The last Muscatine factory ceased making pearl-buttons in the summer of 1967 (Knott 1980:15), marking the end of ". . .a multi-million dollar industry that lasted over 75 years" (Parmalee 1967:4). Today, the Weber and Sons and the J and K Button companies of Muscatine have survived to make the transition to synthetic buttons (Anonymous1 n.d., Fig. 32). Not Surprisingly, Muscatine factories still make the majority of their plastic buttons in the traditional shapes, styles, and pearly lusters (Fig. 33).

In the 1960s the musseling industry, nearly obsolete by the mid-twentieth century, found a resurgence in the cultured pearl industry (Parmalee 1967:4). The Japanese discovered early in the twentieth century that pellets of fresh water shell placed in oysters formed pearls in a few years (Lopinot:appendix) and recently, Japanese and American pearl farmers have nearly perfected the culture of pearls from fresh water mussels, in contrast to naturally occurring pearls which are rare and often quite old.
The host mussels and oysters relieve the irritation of the pellet, the oyster applies layers of nacre, and turns the cyst into a high quality "gem" pearl. As a result of the cultured pearl industry musseling is strictly regulated from over-harvesting and to protect Due to the popularity of cultured pearls mussel shell prices are $500 to $900 per ton, compared to the $65 to $260 range paid in 1965 and 1966 (Tetreault 1990:15).

During the last decade an awareness of the pearl-button industry and its historical importance has grown due to a newfound and somewhat commercialized, appreciation of the river. With increasing river-related tourism, steamboat gambling, and the observance of the 1991 centennial of the pearl-button industry, Muscatine's former title as the "Pearl button Capital of the World" has prompted media attention, advertisements, and presentations.

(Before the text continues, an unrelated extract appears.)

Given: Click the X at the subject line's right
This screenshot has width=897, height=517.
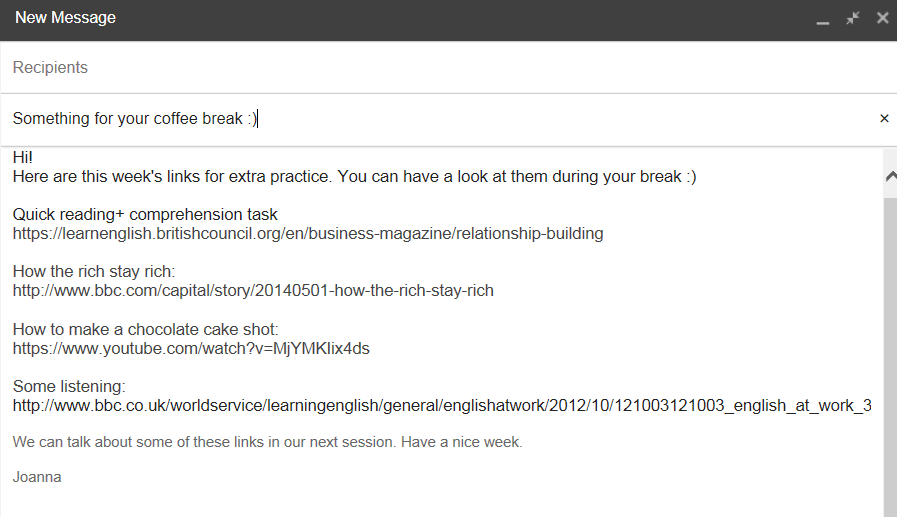Looking at the screenshot, I should point(884,119).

The legacy of the pearl-button manufacture is its wide-reaching influence and regional significance. Despite a growing appreciation, physical remains of the industry are quickly vanishing from Mississippi River port cities and towns and rarely can informants be found to provide glimpses into this past. This loss is important to future research and archaeological interpretation. Also, plastic buttons offer little comparison to the former popularity and importance of their pearl counterparts.

Today, the few remaining waster shells associated with the labors of the pearl-button industry are largely ignored due to their preponderance within the cultural landscape (Fig. 34) and nearby; a few abandoned riverfront factories stand as decaying monuments to this legacy (Fig. 35), both reminders that the pearl-button industry once reigned supreme.